» WHAT IS EXPECTED
Please transcribe the entries below exactly and leave out every picture.

» PROVIDED DATA
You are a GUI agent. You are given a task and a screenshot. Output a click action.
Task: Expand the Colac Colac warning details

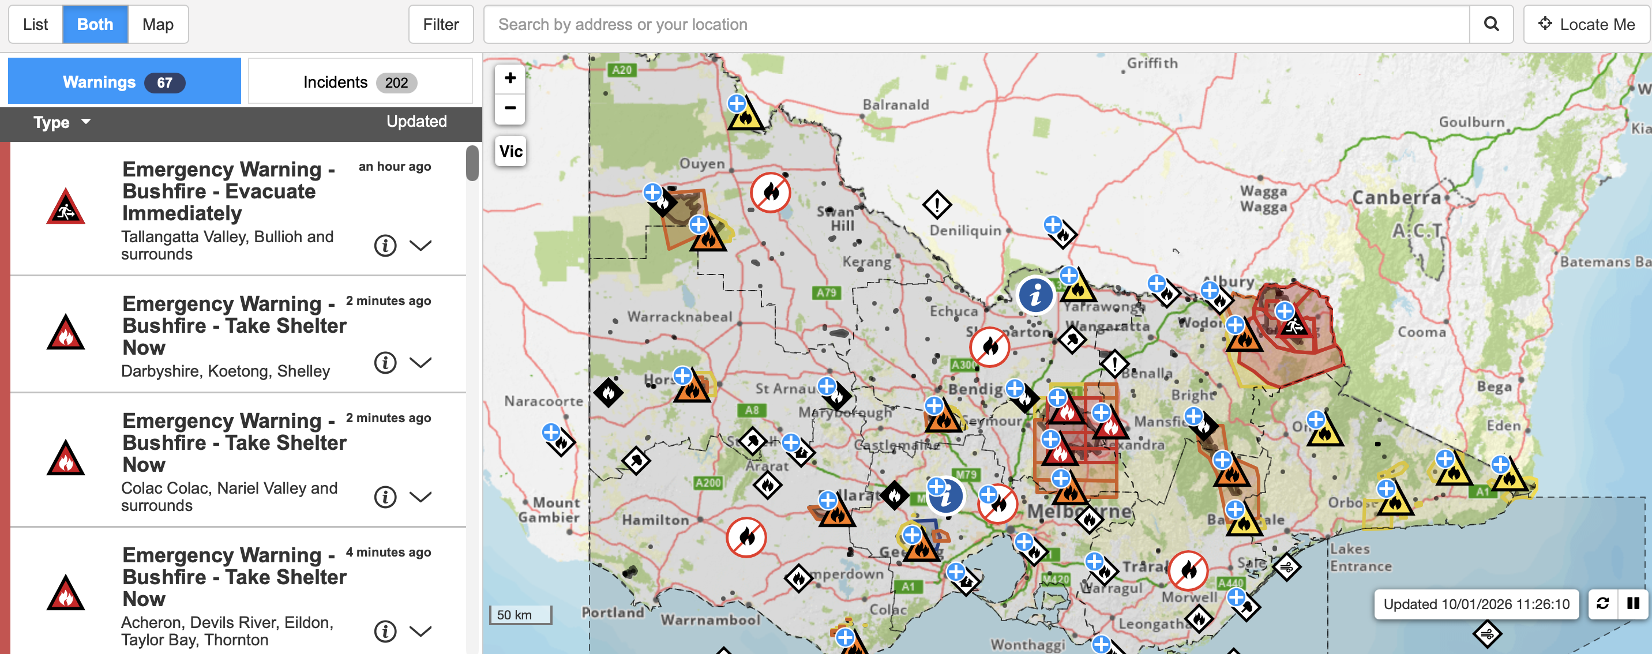tap(421, 497)
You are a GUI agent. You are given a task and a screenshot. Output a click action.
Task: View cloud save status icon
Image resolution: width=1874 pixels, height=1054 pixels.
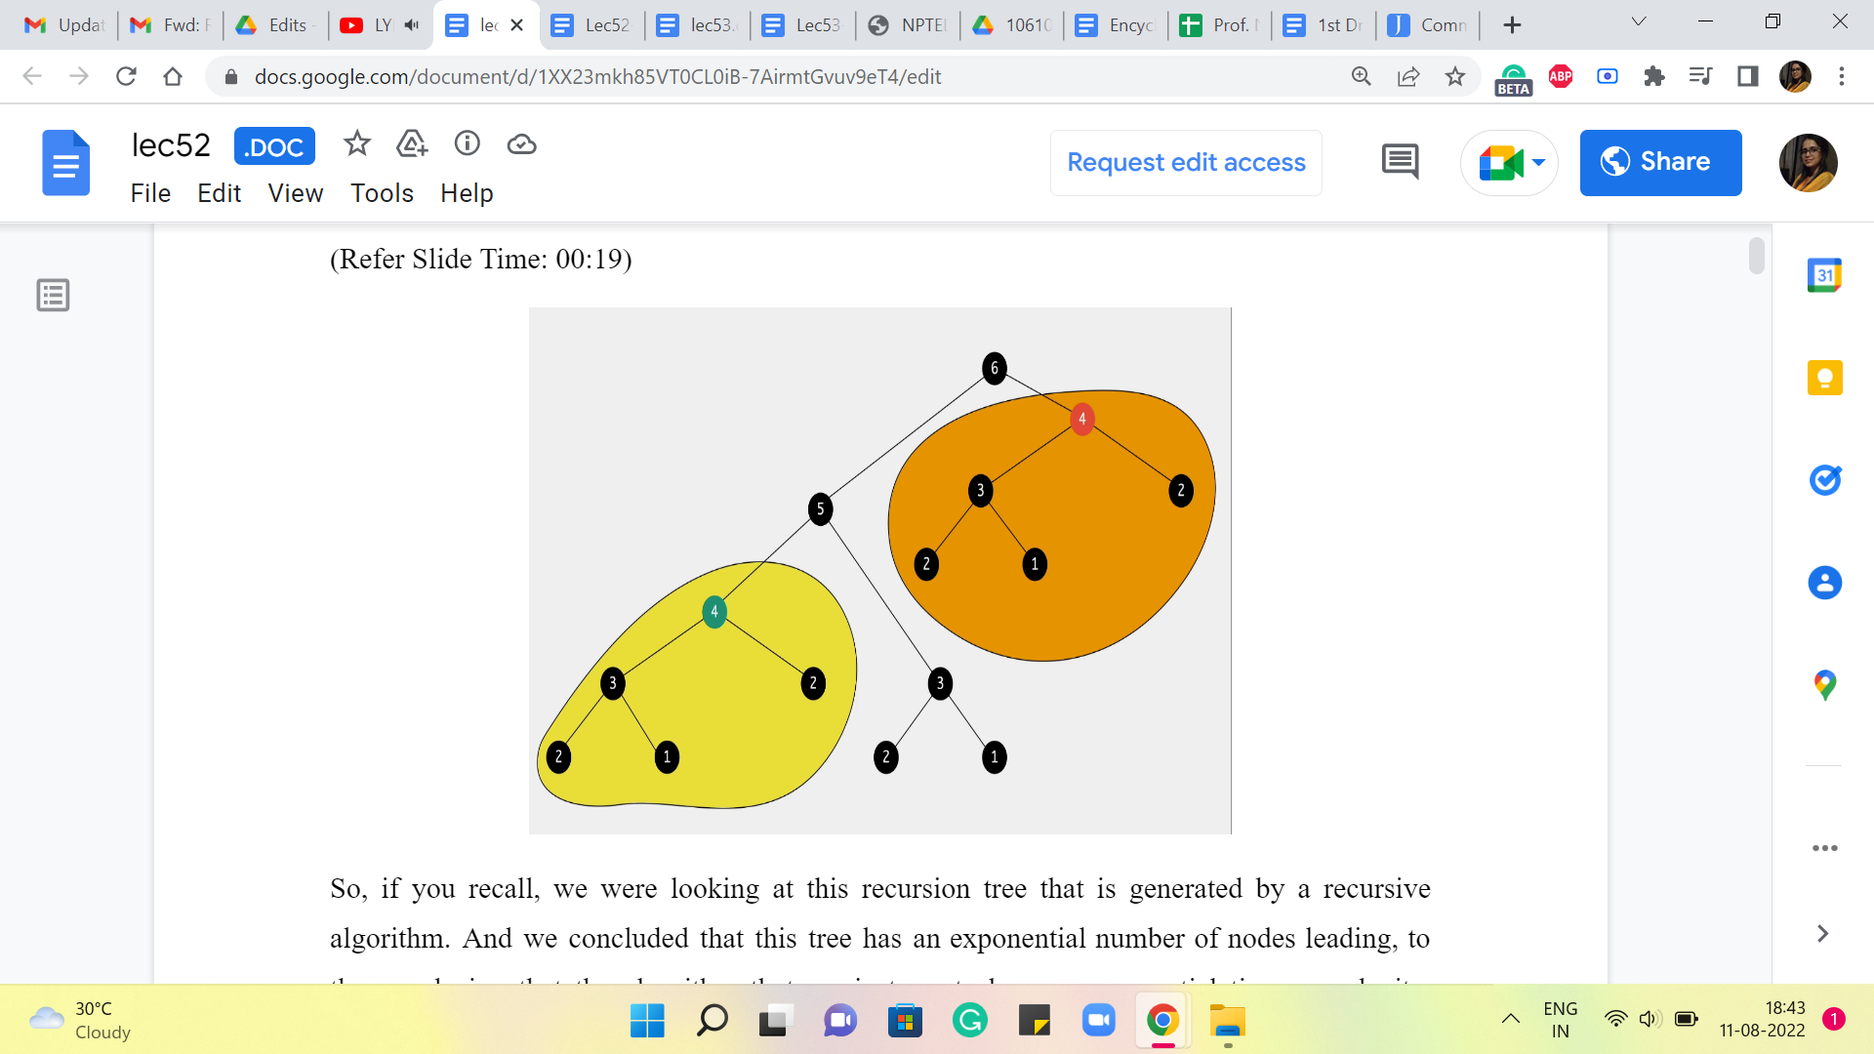point(522,144)
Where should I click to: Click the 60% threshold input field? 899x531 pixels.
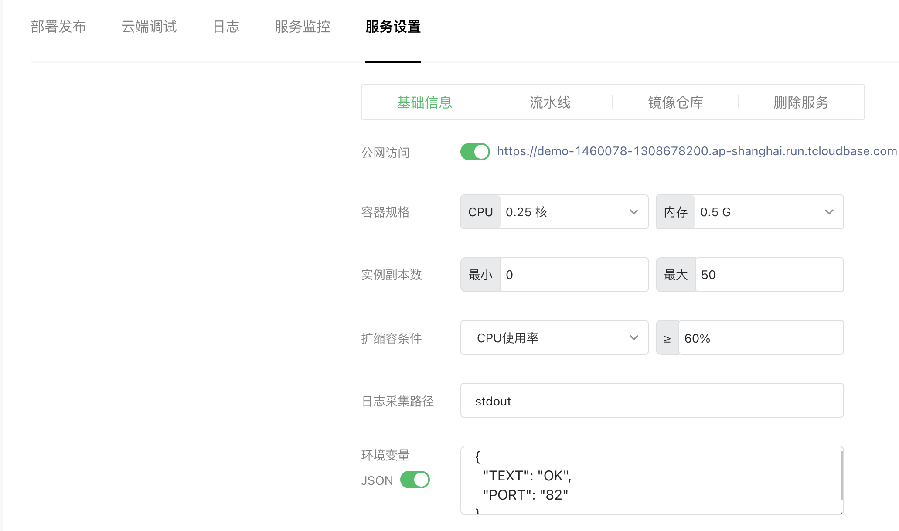click(x=761, y=338)
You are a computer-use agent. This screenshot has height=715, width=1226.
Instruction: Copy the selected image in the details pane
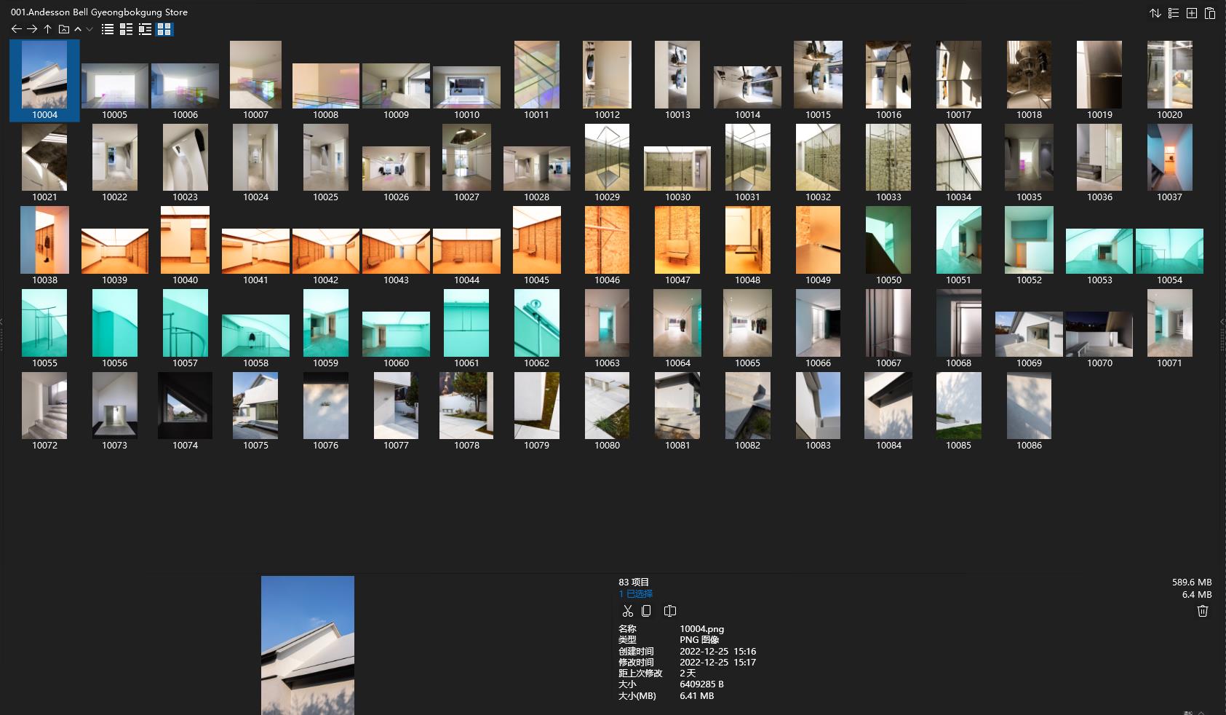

» EXERCISE RESULT
You are a GUI agent. You are given a task and a screenshot. Output a click action.
Task: Expand the Colac Colac warning details

tap(421, 497)
You are a GUI agent. You are given a task and a screenshot. Output a click action.
Task: View cloud save status icon
Image resolution: width=1874 pixels, height=1054 pixels.
point(522,144)
Where should I click to: Click the 60% threshold input field? 899x531 pixels.
click(x=761, y=338)
You are a computer-use agent. This screenshot has height=715, width=1226.
Instruction: Copy the selected image in the details pane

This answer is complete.